Sixth State Reform - what to expect for immigration issues?

Sixth State Reform - what to expect for immigration issues?

As from 1 July 2014, each Region in Belgium is able to determine for itself the legal criteria necessary to grant work permits and professional cards to third-country nationals (i.e. non- EEA citizens, with exception to Swiss citizens; on the other hand, Croatian citizens still require a work permit to work in Belgium) under section 22 of the 6th State Reform Act of 6 January 2014. This was still within the competence of the federal authorities until 30 June 2014 (Act of 30 April 1999 and RD of 9 June 1999 on the employment of foreign nationals). On the basis of our regular contacts with the various regional authorities, it seems that no immediate legislative change is to be expected in any of the regions. In principle, the existing criteria will remain unchanged for the weeks/months to come. In the future, however, the regions are likely to adopt specific legislation.

It is also important to note that regional governments will now have to implement the EU directives on upon immigration, such as the one on a single permit for third-country nationals to reside and work in the territory of a member state, which had to be transposed into Belgian law by 25 December 2013, but which still has not been done. 


Sixth State Reform - special tax regime for foreign executives

In the framework of the 6th State Reform, changes are also made to the taxation of non-residents (although this will remain a federal power).
For tax-calculation purposes, the category of "non-residents with an abode in Belgium" will be repealed.

This change could have an important effect on those benefiting from the special tax regime for foreign executives. As a result of the change, for each tax year for which their Belgium sourced earned income does not amount to at least 75% of their total earned income, foreign executives will - despite living in Belgium with their families throughout the entire tax year - be considered as "regular" non-residents (whereas they previously qualified as "non-residents with an abode in Belgium"). As regular non-residents, for the purposes of calculating tax, they will no longer be able to claim the marital quotient, tax deduction for dependent children, tax-exemption thresholds, etc.. This could lead to substantial changes in net pay for employees whose remuneration has been determined on a gross basis.

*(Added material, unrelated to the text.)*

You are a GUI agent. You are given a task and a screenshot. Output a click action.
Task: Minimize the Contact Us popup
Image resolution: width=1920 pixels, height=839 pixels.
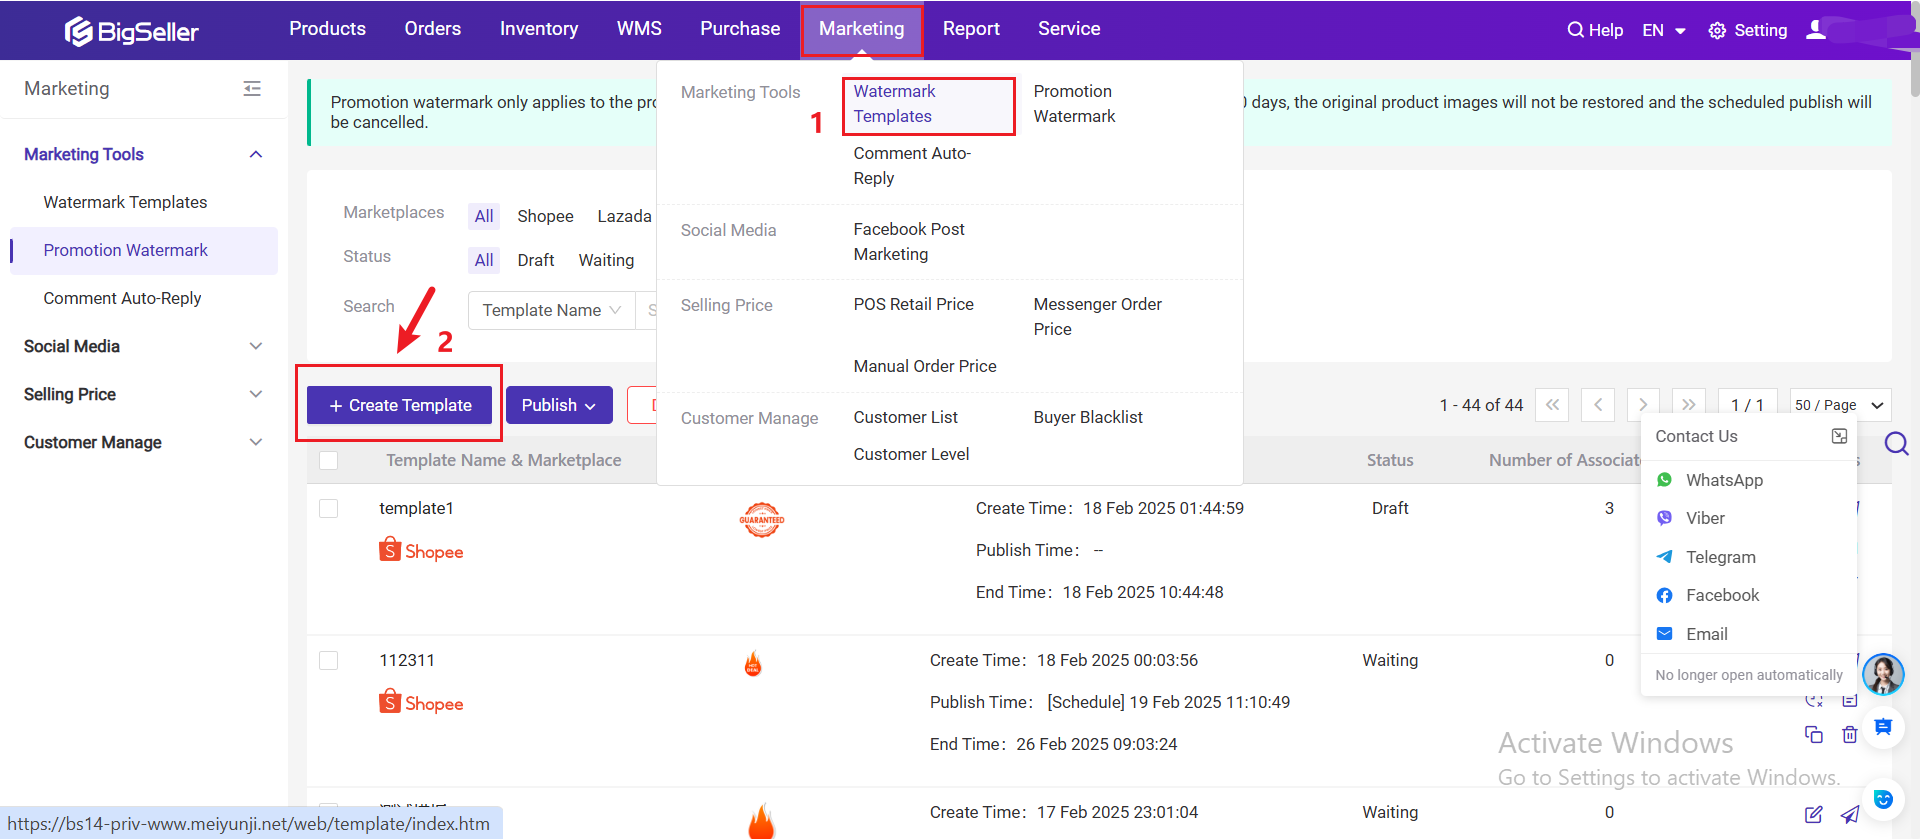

Language decree amended in Flemish region 

In application of the Flemish Decree of 14 March 2014, the use of Dutch in employment relations is changed further to the ECJ's Anton Las v. PSA Antwerp NV decision of 16 April 2013 (case no. C-202/11 - see our newsletter). Now, employees residing in another EU or EEA member state or making use of the principle of the free movement of persons/workers/establishment and attached to a place of business in the Flemish Region can also have their employment contract written in a language other than Dutch (provided it is the language of an EEA member state). The contract in the other language is valid in addition to a Dutch version, which continues to be required, failing which a fine may be imposed.

Posting workers in the framework of the provision of services

A new directive 2014/67 of 15 May 2014 concerning the posting of workers in the framework of the provision of services has been published in the Official Journal of the EU. This directive sets out limits on the posting of workers by giving member states greater means to combat abuse.

The new directive came into force on 18 June 2014 and has to be transposed by the member states into their domestic laws by 18 June 2016. The directive "aims to guarantee compliance with the appropriate level of protection for the rights of posted workers whilst facilitating exercise of the freedom to provide services by service providers and favouring fair competition amongst them."